In der Geschichte hatte sich Heinrich drei eiserne Bänder um sein Herz legen lassen, damit es vor Trauer nicht zerspringe, weil sein Herr, der Prinz in einen Frosch verwandelt und den Brunnen gesperrt wurde. Als der Prinz nun wieder zurück verwandelt war sprengte sein Herz die eisernen Fesseln eine nach der anderen.

Zitat (Erstausgabe 1812):

"Am Morgen aber kam ein prächtiger Wagen mit acht Pferden bespannt, mit Federn geputzt und goldschimmernd, dabei war der treue Heinrich des Prinzen, der hatte sich so betrübt über die Verwandlung desselben, daß er drei eiserne Bande um sein Herz legen mußte, damit es vor Traurigkeit nicht zerspringe."

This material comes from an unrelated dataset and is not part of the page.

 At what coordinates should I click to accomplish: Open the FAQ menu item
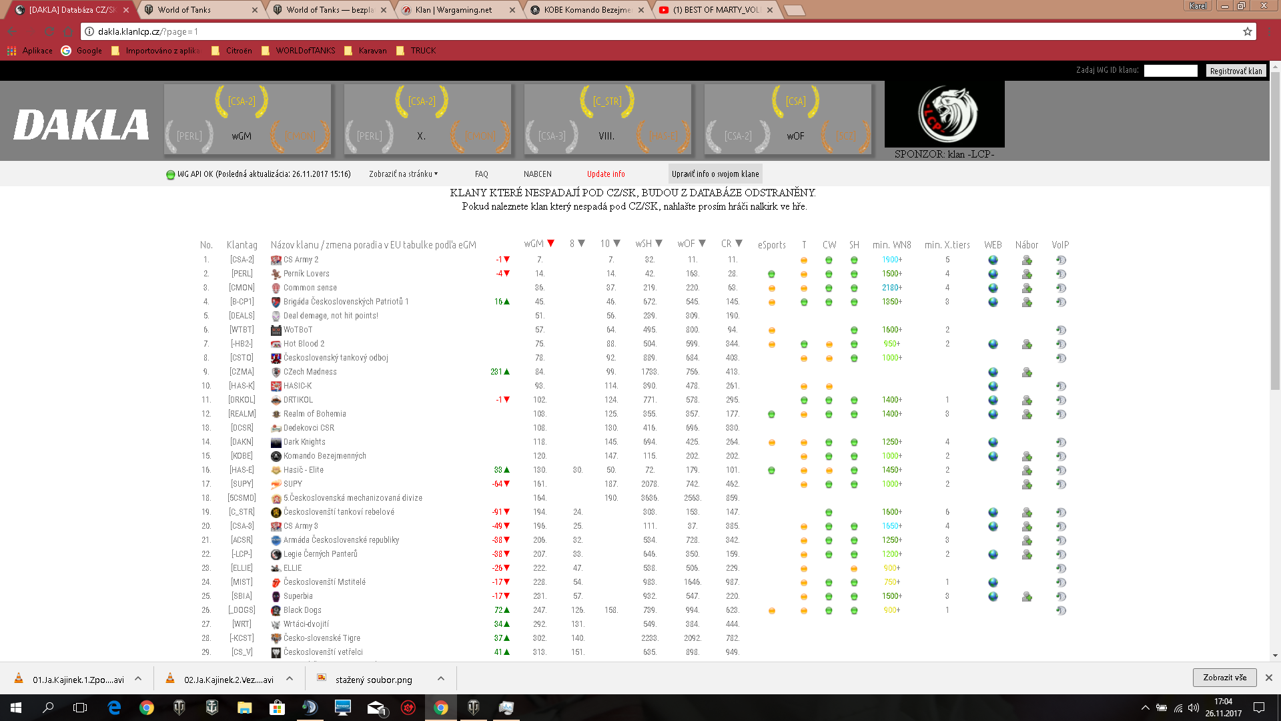pyautogui.click(x=481, y=174)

""Heinrich, der Wagen bricht!" "Nein, Herr, der Wagen nicht, es ist ein Band von meinem Herzen, das da lag in großen Schmerzen, als Ihr in dem Brunnen saßt, als Ihr eine Fretsche (Frosch) was't (wart)." Noch einmal und noch einmal hörte es der Prinz krachen, und meinte: der Wagen bräche, aber es waren nur die Bande, die vom Herzen des treuen Heinrich absprangen, weil sein Herr erlöst und glücklich war."

Zitat (Ausgabe 1857):

"Der treue Heinrich hatte sich so betrübt, als sein Herr war in einen Frosch verwandelt worden, daß er drei eiserne Bande hatte um sein Herz legen lassen, damit es ihm nicht vor Weh und Traurigkeit zerspränge."

"Noch einmal und noch einmal krachte es auf dem Weg, und der Königssohn meinte immer, der Wagen bräche, und es waren doch nur die Bande, die vom Herzen des treuen Heinrich absprangen, weil sein Herr erlöst und glücklich war."

Verstehe auch nicht ganz, warum es "Zwänge" oder ein "eingezwängtes Herz" sein sollten...dann hätte es ja bei den Hauptpersonen krachen müssen und nicht bei einem der Diener ^^

Hoffe, ich konnte helfen. Liebe Grüße Mm

Antwort von rhondablue,
1 Mitglied fand diese Antwort hilfreich

Es ist, wie meist in Märchen, bildlich gemeint: Das Herz "lag in Banden", es fühlte sich eingezwängt.